㊟成均館スキャンダルの登場人物による創作です。
ご注意ください。
明日が打杖大会という日。この日は部外者は入れない・・・それこそ国の法を盾に捕り方が取り囲んだとしても、儒生の自治の優先の主張を認められている成均館に、部外者どころか禁制の女人まで招待していいのだ。建前は身内の招待だが、身内どころか妓生たちまで大挙して観覧に来る。前年は王様が来られたものだから、それに追随して大監達も何人もやってきて大変だった。暇なのか、と悪態をついたのはジェシンだったか。その後は西斎の反則だらけの戦略にけが人が続出し、ソンジュンは狙われたユニの代わりに頭を殴打されたのでそれどころではなくなったが。
とにかく、家族を呼んでいるものは結構いる。成均館の儒生だという事は家門の誇りであり、自分の家の子息が国の最高学府に居ることを実感したいのと、単にその学び舎を見てみたいのだ。かつて自分もいたかもしれない父親と違い、母親はこの場に行くことさえ考えられないのだ。それでもあまりに遠方のものは来ることはできないから、大体都近辺に居を構える両班の夫人に限られる。
「テムルは母上と姉上をご招待しないのか?」
同年に入学した友人たちに聞かれて困っているユニを、ソンジュンはさりげなく助け出した。
「キム・ユンシクの実家は結構・・・距離があったね確か。」
そういうと、ユニは助かった、という顔で頷いた。
「そうだろうか。確か二刻ほどかかるんだったか・・・どこかご親戚の家にでも一晩厄介になればいいんじゃないか?」
などという儒生がいるので、ユニはフルフルと首を振った。
「気軽に頼れる親戚っていないんだよ。それに、僕の足で二刻だよ。足弱の母上を伴っては姉上にも遠い距離だよ・・・。」
ソンジュンは隣で聞いていて胸が痛んだ。その距離を彼女は帰宅日に必ず帰っていき、そして次の日に戻ってくるのだ。家に向かう時は、講義の本と洗濯もの、薬房で貰った体を強壮にする薬種とヨンハがくれる大事にとっておいた夜食の菓子を背負い、筆写で稼いだ金を懐に、二刻の距離を歩いていく。成均館では儒生服に黒い靴を履いているが、実家に戻る時は、おそらく父親の服を仕立て直しただろう古い生地なのが分かる道袍と足には藁草履。長い時間履いて歩いて靴を傷めたくないのだ。そうやって切り詰めて、自分のためには何も使わずに、彼女は実家に雛のためにエサを運ぶ親鳥のように、戻っていく。実家で与えるのは、筆写で稼いだ金と、菓子、薬だけではない。講義で得た知識を余さず弟に伝え、書いたものを残し、そして身に起こったことを話して聞かせるのだろう。
この一年あまり、繰り返し行われてきたその行為。親戚云々を聞いていると、矢張り彼女は一人で外の世界と戦っているのだと実感してしまう。俺は何がしてあげられただろうか、と己のこの一年あまりも振り返って、何もしてやれないことに気づいてしまう。
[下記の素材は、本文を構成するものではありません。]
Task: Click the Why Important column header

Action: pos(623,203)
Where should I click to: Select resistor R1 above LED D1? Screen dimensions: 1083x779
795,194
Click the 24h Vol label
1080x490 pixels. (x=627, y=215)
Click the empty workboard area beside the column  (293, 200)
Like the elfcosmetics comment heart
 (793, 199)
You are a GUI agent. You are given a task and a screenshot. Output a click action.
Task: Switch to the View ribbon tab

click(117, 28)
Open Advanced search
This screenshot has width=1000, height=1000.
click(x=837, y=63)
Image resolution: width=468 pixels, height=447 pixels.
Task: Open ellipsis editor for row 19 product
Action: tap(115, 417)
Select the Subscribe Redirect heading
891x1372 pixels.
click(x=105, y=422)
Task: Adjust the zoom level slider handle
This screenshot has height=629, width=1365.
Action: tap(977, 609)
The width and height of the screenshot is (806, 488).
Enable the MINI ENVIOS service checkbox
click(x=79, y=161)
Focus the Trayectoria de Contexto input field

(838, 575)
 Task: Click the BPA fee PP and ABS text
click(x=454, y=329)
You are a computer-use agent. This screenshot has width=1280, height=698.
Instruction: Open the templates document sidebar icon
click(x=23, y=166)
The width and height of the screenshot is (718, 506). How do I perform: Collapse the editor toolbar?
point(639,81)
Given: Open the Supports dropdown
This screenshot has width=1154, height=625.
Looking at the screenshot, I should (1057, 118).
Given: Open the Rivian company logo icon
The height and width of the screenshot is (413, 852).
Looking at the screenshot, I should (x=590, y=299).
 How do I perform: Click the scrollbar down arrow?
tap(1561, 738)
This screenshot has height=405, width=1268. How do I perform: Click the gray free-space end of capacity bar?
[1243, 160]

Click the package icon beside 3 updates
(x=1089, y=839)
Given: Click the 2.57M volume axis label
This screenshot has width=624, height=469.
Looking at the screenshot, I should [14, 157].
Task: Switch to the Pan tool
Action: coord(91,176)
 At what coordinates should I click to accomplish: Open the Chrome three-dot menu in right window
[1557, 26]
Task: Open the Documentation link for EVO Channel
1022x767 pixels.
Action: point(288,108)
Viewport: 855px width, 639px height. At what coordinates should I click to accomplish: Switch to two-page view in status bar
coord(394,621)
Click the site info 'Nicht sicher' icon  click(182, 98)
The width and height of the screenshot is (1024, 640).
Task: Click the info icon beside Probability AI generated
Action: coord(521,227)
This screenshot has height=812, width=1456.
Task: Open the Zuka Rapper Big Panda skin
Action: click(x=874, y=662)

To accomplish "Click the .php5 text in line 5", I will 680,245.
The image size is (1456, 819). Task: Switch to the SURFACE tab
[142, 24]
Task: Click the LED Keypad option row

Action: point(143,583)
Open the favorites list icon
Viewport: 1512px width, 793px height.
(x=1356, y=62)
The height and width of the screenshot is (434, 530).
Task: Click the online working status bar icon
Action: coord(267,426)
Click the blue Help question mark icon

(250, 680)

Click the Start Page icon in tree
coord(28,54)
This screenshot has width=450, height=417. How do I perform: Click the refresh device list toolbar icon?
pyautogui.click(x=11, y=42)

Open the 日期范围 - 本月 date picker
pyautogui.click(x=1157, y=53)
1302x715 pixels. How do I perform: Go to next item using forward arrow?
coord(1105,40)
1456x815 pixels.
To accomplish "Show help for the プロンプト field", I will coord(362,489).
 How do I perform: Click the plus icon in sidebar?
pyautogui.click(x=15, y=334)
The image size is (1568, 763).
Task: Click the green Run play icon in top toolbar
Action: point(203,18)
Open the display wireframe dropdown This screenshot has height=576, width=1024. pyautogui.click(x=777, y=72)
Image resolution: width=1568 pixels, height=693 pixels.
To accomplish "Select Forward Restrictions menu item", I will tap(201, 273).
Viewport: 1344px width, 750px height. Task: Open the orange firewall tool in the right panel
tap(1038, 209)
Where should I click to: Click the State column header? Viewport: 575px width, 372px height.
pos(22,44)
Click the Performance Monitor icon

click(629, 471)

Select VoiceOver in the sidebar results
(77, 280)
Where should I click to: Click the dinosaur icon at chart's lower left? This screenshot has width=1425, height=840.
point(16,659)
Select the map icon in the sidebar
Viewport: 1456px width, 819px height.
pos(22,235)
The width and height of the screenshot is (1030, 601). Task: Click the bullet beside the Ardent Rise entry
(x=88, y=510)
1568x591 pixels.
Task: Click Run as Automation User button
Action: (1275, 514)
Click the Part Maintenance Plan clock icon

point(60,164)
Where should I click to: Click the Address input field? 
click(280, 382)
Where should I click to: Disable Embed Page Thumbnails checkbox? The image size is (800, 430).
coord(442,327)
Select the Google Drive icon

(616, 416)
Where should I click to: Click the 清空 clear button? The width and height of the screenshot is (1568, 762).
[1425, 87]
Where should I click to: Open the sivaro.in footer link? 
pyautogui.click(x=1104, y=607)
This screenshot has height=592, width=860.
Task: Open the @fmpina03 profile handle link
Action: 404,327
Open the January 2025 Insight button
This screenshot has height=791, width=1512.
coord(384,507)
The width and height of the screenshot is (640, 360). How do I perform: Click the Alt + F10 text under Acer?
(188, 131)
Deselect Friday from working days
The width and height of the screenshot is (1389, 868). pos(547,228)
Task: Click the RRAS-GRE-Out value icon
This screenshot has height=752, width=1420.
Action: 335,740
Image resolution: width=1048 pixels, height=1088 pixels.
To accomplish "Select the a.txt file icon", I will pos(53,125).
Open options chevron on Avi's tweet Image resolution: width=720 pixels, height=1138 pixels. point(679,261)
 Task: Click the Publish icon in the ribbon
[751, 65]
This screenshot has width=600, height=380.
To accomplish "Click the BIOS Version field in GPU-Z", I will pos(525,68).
ユニにそう言えば、強く否定するだろう。ユニにとって、ソンジュンの存在はこの男だらけの社会で認められていると己に信じ込ませることのできる証なのだ。イ・ソンジュンという今この国で最も優秀だろうと言われるほどの青年の友人であること、それがキム・ユンシクという存在がそこに居ていいのだと許されている気がする。キム・ユンシクが本物ではないにしてもだ。虎の威を借る狐とは大げさかもしれないが、それでもソンジュンが認めた儒生だという事が、周囲にも一種の信用を与えたのは間違いないとユニは思っている。
「君たちのご家族は来るのかい?」
ソンジュンはユニから話をそらせるために、儒生たちに聞いてみた。二人は頷いたが、二人は横に首を振った。ほら、みんな来るわけじゃないんだよ、とソンジュンが言ってやるとユニはそうだね、と安心して頷いた。僕だけが家族を呼べないわけじゃないんだ、と。
うちは遠すぎる、我が家は今妹の縁談が調ってその準備で忙しいから、とそれぞれ理由がある。いつもいつも、自分の家だけが世間と一緒に動けないわけじゃないんだ、そうはっきりと分かって安心する。それぞれの家にそれぞれの事情があり、同じ行動が取れなくても当たり前なのだと。ソンジュンの口出しに、ユニは胸がほっと温かくなった。
「明日、がんばろうね。僕、多分綱引きだけだけど!」
と明るく言うユニに、皆肩をたたき合って笑ってくれた。